— Selected text —
___
The M432 mapping progeny [8, 9] has been raised for the study of genes controlling traits of relevance to rootstock breeding, with the long-term aim of developing robust markers for MAS. Since the progeny is derived from parental rootstock varieties, the genetic basis of the seedlings that comprise the population represents a departure from the well-characterised scion genotypes that were used to identify SNPs for the construction of the IRSC array . The progeny has been previously characterised with S-locus-specific markers, and 323 (306 co-dominant, and 17 dominant) SSR markers  distributed throughout the Malus genome. A comprehensive consensus linkage map of the progeny has been developed spanning 17 linkage groups (LGs), with an average marker density of one marker every 3.79 cM. The linkage map was partially anchored to the ‘Golden Delicious’ genome sequence, and a total of 47% of the sequence that was contained in metacontigs could be assigned positions on the M432 map.
___
— Assigned task A —
Summarize the passage on the M432 mapping progeny in two sentences.
— Assigned task B —
Carry on the passage about the M432 mapping progeny from the point where it stops.

— Excerpted data —
___
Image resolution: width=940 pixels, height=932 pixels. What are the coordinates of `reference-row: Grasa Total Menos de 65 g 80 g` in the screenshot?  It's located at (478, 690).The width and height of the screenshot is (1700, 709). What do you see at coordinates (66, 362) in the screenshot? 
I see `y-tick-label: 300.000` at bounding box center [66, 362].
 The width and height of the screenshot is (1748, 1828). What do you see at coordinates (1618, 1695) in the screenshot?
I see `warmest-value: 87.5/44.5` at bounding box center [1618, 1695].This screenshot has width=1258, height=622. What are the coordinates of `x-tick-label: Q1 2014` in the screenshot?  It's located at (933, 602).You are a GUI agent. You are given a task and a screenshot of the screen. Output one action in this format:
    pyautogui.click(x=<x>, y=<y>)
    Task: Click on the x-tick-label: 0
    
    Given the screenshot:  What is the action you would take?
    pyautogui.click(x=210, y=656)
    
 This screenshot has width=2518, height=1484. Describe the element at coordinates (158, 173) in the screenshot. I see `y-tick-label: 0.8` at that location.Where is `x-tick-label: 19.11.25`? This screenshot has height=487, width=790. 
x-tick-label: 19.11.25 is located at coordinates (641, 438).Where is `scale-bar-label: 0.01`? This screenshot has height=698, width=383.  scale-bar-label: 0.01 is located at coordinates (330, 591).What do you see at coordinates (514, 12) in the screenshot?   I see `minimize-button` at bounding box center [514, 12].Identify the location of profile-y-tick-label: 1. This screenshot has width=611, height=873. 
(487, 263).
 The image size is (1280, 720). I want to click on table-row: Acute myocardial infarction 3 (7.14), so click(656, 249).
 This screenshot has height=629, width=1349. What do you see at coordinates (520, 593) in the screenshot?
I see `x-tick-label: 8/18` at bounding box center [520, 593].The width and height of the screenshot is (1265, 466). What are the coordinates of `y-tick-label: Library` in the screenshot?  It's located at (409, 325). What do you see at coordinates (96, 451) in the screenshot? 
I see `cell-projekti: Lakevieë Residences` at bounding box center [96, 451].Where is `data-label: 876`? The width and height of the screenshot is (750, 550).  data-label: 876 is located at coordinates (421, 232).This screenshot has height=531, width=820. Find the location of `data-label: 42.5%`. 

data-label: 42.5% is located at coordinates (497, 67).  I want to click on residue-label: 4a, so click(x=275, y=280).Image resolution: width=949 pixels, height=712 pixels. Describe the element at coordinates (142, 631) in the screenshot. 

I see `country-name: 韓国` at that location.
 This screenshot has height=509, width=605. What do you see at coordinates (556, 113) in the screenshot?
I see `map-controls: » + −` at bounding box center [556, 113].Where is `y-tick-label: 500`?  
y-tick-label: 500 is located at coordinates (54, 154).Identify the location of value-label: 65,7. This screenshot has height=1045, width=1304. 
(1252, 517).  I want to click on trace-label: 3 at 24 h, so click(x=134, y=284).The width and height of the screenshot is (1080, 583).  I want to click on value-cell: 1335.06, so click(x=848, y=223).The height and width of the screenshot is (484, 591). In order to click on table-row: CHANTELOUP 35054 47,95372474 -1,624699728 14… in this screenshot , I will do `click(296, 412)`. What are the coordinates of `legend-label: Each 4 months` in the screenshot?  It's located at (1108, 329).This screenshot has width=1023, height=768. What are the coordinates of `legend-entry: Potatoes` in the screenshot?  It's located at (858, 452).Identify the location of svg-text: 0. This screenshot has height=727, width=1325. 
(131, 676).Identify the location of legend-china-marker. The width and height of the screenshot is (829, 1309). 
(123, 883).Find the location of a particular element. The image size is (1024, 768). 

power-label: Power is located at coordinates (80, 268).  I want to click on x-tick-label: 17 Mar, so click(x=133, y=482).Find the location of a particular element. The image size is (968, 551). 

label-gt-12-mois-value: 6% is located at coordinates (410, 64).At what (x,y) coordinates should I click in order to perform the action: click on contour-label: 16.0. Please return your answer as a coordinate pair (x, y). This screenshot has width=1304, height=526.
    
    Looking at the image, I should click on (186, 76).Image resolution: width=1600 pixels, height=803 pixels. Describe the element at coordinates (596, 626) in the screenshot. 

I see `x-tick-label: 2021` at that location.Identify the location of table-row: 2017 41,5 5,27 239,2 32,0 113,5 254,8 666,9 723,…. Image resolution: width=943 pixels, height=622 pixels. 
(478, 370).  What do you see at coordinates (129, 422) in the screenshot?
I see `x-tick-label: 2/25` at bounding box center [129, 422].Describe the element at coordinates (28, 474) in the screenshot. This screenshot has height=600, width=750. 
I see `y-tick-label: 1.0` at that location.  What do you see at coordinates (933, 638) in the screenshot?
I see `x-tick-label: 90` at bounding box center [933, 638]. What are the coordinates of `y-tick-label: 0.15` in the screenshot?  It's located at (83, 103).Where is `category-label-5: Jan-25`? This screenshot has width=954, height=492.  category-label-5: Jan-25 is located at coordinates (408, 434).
___
— Your response A —
The M432 mapping progeny was raised to study genes that control traits relevant to rootstock breeding, and because it comes from rootstock parents, its genetic basis differs from the scion genotypes used to find SNPs for the IRSC array. It has been characterized with S-locus-specific markers and 323 SSR markers, producing a consensus linkage map of 17 linkage groups that was partially anchored to the 'Golden Delicious' genome sequence.

— Your response B —
The aim of this investigation was to test the IRSC array in the M432 rootstock mapping progeny to determine its utility to genome-wide saturated map construction. Additionally, we aimed to increase the percentage of the Malus genome sequence that could be directly related to regions of the M432 linkage map for the purposes of candidate gene identification and marker development following QTL analysis. We evaluated the SNP-based linkage map produced against the previously-published SSR-based linkage map of the population developed by Fernández-Fernández et al. . We compared the positions of SNP markers on the M432 linkage map with their predicted positions on the ‘Golden Delicious’ genome sequence and assessed the accuracy of the genomic placement of the heterozygous SNP markers in relation to the genetic positions of the markers on the M432 map. An evaluation was made of the ease at which the IRSC array could be implemented in the mapping progeny in relation to previous SSR assays performed for linkage map construction in this progeny.